WWKY
- Winchester, Kentucky; United States;
- Broadcast area: Winchester; Central Kentucky (Daytime);
- Frequency: 990 kHz
- Branding: 102.9 FM and AM 990 WWKY

Programming
- Format: Soft adult contemporary
- Affiliations: NBC News Radio Kentucky News Network Compass Media Networks

Ownership
- Owner: Gateway Radio Work, Inc.
- Sister stations: WKYN, WMST, WKCA, WIVY-FM

History
- First air date: August 8, 1981 (as WLPQ at 980)
- Former call signs: WLPQ (1980–1986); WKPJ (1986); WMAK (1986–1996); WGWM (1996–2017);
- Former frequencies: 980 kHz (1986–2018)
- Call sign meaning: "Wonderful Winchester, Kentucky"

Technical information
- Licensing authority: FCC
- Facility ID: 24221
- Class: D
- Power: 1,000 watts day; 20 watts night;
- Transmitter coordinates: 38°00′50.3″N 84°09′15.7″W﻿ / ﻿38.013972°N 84.154361°W
- Translator: 102.9 W275CO (Winchester)

Links
- Public license information: Public file; LMS;
- Webcast: Listen Live
- Website: wwkyradio.com

= WWKY (AM) =

WWKY (990 kHz) is an AM radio station broadcasting a soft adult contemporary format.

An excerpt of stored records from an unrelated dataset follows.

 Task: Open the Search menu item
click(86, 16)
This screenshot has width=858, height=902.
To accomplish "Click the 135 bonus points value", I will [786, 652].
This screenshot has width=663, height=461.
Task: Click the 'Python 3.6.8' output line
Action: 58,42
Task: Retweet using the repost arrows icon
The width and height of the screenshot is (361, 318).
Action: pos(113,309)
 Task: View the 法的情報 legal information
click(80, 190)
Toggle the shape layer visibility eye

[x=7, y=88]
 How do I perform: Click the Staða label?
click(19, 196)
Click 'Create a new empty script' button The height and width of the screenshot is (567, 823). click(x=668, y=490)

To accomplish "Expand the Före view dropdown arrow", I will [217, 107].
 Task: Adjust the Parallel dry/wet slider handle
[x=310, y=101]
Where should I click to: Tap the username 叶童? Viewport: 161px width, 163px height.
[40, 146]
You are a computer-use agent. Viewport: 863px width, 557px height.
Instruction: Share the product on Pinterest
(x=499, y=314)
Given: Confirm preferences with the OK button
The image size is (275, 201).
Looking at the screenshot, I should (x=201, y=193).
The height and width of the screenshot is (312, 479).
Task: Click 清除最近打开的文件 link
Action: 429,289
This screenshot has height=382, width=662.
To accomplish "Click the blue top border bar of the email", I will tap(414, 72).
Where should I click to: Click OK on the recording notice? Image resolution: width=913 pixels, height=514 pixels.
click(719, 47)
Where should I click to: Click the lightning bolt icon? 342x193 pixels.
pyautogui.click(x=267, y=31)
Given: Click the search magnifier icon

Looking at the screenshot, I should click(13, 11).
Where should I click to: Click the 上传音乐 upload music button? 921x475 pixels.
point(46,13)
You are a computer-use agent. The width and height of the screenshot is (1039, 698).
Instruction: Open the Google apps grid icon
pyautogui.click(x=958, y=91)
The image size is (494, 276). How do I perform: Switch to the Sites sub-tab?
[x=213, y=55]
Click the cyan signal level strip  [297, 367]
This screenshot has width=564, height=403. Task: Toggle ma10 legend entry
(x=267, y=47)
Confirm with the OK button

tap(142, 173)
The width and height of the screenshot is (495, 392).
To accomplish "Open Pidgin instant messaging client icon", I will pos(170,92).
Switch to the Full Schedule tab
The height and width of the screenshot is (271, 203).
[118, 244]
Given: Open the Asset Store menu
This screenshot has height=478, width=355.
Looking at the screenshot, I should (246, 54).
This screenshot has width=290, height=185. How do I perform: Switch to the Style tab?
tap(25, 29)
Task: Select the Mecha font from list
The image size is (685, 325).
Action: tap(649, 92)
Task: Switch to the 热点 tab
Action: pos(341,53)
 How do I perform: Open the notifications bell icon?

Licensed to Winchester, Kentucky, the station and FM translator primarily serves Clark County but the AM signal can be listened to in much of the Bluegrass region of Central Kentucky in the daytime. The station is owned by Gateway Radio Work, Inc.

==History==
The station went on the air August 8, 1981, as WLPQ, broadcasting from Pittsburg, Kentucky; it became WKPJ on February 5, 1986. On February 21, 1986, the station changed its call sign to WMAK, and on June 24, 1996, changed it again, to WGWM. The station changed its call sign to the current WWKY on May 15, 2017.

Originally licensed to serve London, Kentucky, at 980 AM, the station moved to a new transmitter and operating on 990 AM in Winchester effective February 2, 2018.